Tous mes amis
de Marie Ndiaye

critiqué par Clarabel, le 25 mars 2004
( - 48 ans)


La note:  étoiles
Un peu, beaucoup... étrange
Ah la la ! j'ai ouvert ce recueil de Marie Ndiaye avec bonheur ! J'apprécie l'écriture de l'auteur, j'apprécie cette poésie légère, ce ton grave et solennel, cet esprit primesautier et cette ambiance presque paranormale (à certaines heures...).
La première nouvelle est caustique, mordante. Elle s'ouvre sur l'ahurissement d'un professeur qui ne comprend pas pourquoi sa bonne, Séverine, refuse de le reconnaître. Il était son professeur quinze ans auparavant, il se souvient d'elle comme une jeune fille insolente et effrontée. Aujourd'hui elle le fascine toujours autant. Est-elle mariée, aime-t-elle son mari, pourquoi s'est-t-elle marié avec lui ... Autant de questions qui font face à un mur de silence obstiné. Pourtant Séverine revient tous les jours faire son ménage chez cet homme qui, lui, ne la "ménage" pas. Intervient aussi un ancien étudiant, Werner, qui fut l'ancien petit copain de Séverine et qui serait revenu dans cette petite ville pour elle, justement... Etrange, envoûtant... l'histoire est plaisante.
"La mort de Claude François" est à la fois plus drôle et aussi grave. Deux anciennes amies se retrouvent, elles se souviennent de ce jour où l'annonce de la mort du chanteur a ébranlé la petite communauté de leur cité et les deux amies s'étaient faites une promesse... mais les années ont passé, la promesse n'a pas été tenue par l'une tandis que l'autre est restée fidèle à son adolescence, à son pacte, à son premier amour... Invraisemblable, comique et ahurissant.
Les trois histoires qui suivent enfoncent la lecture à un niveau de noirceur plus prononcé. "Les garçons" est une histoire triste et effrayante. "Une journée de Brulard" rend très perplexe : entre songe et réalité, le doute est omniprésent. Puis dans la très courte "Révélation" on continue de ne pas comprendre et d'être presque dégoutée.

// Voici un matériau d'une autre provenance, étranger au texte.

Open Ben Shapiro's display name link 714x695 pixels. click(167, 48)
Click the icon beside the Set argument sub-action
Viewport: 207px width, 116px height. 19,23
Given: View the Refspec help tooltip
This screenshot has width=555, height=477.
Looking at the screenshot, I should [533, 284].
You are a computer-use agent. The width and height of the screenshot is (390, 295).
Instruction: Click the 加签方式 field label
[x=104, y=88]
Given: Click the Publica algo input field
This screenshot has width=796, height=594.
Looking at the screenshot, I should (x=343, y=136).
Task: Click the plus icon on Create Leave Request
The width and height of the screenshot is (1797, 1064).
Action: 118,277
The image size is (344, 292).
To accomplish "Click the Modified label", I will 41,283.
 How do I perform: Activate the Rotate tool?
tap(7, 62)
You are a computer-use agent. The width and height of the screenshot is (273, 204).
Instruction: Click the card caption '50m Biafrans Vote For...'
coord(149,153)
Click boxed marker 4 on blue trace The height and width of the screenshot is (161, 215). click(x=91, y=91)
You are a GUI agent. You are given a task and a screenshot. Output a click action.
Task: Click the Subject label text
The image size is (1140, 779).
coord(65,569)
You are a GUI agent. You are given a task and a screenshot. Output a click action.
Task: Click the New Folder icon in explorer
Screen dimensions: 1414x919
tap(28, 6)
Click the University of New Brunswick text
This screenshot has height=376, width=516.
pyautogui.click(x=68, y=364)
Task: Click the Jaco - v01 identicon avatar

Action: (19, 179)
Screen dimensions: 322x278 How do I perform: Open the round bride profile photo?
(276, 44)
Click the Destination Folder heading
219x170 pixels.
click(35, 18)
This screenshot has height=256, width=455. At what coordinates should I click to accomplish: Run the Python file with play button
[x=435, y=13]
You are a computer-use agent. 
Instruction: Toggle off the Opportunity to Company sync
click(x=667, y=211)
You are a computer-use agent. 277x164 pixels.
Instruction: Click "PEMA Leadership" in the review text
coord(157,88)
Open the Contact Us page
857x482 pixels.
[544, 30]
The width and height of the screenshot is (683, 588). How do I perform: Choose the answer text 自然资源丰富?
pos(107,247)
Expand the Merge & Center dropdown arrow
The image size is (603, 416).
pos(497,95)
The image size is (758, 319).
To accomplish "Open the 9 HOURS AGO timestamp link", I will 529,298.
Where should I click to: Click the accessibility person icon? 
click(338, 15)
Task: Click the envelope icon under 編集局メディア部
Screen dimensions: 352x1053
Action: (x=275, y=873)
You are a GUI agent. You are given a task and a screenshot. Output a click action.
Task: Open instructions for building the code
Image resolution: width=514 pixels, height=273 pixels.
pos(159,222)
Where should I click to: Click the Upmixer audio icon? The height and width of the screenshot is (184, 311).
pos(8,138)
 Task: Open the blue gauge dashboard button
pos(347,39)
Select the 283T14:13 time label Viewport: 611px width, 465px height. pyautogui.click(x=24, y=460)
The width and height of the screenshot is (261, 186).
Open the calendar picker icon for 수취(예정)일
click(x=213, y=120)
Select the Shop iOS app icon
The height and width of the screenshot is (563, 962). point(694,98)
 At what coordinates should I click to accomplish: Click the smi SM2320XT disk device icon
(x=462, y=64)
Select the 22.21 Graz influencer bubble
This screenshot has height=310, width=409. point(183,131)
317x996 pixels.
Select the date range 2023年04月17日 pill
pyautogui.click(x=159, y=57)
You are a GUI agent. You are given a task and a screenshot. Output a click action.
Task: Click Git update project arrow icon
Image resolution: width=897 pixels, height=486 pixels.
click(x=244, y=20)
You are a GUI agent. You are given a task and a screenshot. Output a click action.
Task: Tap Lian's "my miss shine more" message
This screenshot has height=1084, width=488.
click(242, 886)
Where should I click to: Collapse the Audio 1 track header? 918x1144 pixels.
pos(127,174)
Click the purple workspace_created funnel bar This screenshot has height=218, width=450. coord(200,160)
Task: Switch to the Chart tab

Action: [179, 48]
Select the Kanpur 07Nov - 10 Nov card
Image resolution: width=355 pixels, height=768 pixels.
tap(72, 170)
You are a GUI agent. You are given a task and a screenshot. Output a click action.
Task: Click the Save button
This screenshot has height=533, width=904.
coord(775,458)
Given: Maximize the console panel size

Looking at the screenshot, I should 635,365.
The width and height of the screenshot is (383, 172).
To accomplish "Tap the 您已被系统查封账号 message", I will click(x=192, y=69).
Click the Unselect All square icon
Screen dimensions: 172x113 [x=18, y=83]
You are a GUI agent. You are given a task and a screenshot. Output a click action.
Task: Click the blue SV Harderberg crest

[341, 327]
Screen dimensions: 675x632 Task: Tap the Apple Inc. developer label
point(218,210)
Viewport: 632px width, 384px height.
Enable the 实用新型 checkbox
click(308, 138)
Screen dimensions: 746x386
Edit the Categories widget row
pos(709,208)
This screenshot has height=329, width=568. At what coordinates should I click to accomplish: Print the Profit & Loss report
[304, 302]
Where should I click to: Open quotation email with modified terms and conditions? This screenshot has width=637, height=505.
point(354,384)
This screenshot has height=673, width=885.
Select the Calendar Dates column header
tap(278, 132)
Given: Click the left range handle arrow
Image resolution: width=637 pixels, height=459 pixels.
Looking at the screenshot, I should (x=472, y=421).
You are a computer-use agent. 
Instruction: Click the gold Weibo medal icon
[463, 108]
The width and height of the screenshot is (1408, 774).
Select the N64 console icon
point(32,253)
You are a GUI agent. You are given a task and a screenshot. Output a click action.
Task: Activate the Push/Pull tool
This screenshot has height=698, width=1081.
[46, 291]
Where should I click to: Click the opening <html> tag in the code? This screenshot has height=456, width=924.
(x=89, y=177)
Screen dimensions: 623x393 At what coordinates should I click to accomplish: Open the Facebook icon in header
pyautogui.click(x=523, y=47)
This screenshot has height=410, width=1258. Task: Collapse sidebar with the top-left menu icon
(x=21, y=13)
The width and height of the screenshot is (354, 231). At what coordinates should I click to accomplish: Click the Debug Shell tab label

"Tous mes amis" est un recueil de cinq nouvelles. L'ambiance générale est celle de ratés : les personnes en elles-mêmes, et les actes loupés ou commis de travers. Lentement un sentiment de misère nous gagne. Ballades fantomatiques, portraits de la misère humaine, constat d'échec ... Marie Ndiaye nous mène dans sa barque. La traversée est tranquille au démarrage, puis les remous nous gagnent lentement pour finalement nous conduire presque aux bords de la barque, la nausée au coeur...

Lecture dérangeante, mais sauvée par la magnifique plume de l'auteur.
Ballades fantomatiques 7 étoiles

J'emprunte ce titre à Clarabel car il rend justement compte du climat de ces nouvelles. S’il est tel, c’est sans doute en raison du fait que les protagonistes de ces histoires ne sont plus tout à faits vivants, et s’enferment dans une conception arrêtée de l’existence. Tous les personnages ont des conflits parentaux, avec leurs ascendants ou descendants, signe que l’élan vital a été interrompu.
La plus représentative du lot, celle où où la frontière entre songe et réalité est la plus floue, est la nouvelle intitulée «Une journée de Brulard ». Pour ma part, j’ai préféré " La mort de Claude François". Dans ce texte, une femme voue une passion à son ex-amie d’enfance, dont elle a toujours admiré la beauté. Ainsi la fille de la narratrice, par un effet mimétique qui relèverait presque de la magie, possède les traits de cette amie qui par ailleurs a comme cessé de vivre dès le jour où elle a décidé de rester attachée, avec une fidélité morbide, à la mémoire du chanteur...

Ce fond spectral est rendu par des moyens stylistiques. Ainsi l’usage fait des longues phrases et d'une qualification excessive. Alors que l’usage parcimonieux des adverbes et qualificatifs est généralement requis pour « bien écrire », N’Diaye fait tout le contraire... Des joues sont «étroites et creuses », une certitude est «amère et placide », une atmosphère «oppressante et sans répit ». Un reniflement est même «dubitatif ». Et ce ne sont là que quelques rares exemples. En multipliant les nuances, à l'endroit de caractères souvent abstraits, N’Diaye parvient à ébranler le moindre sentiment de réalité et à nous faire nous questionner sans cesse sur le plus petit état d’âme, le moindre événement. En qualifiant à l’extrême les choses, N’Diaye les rend indécises et imprécises, sujettes à transformations diverses. Irréelles, et forcément littéraires. Propres à être lues jusqu’à la déraison.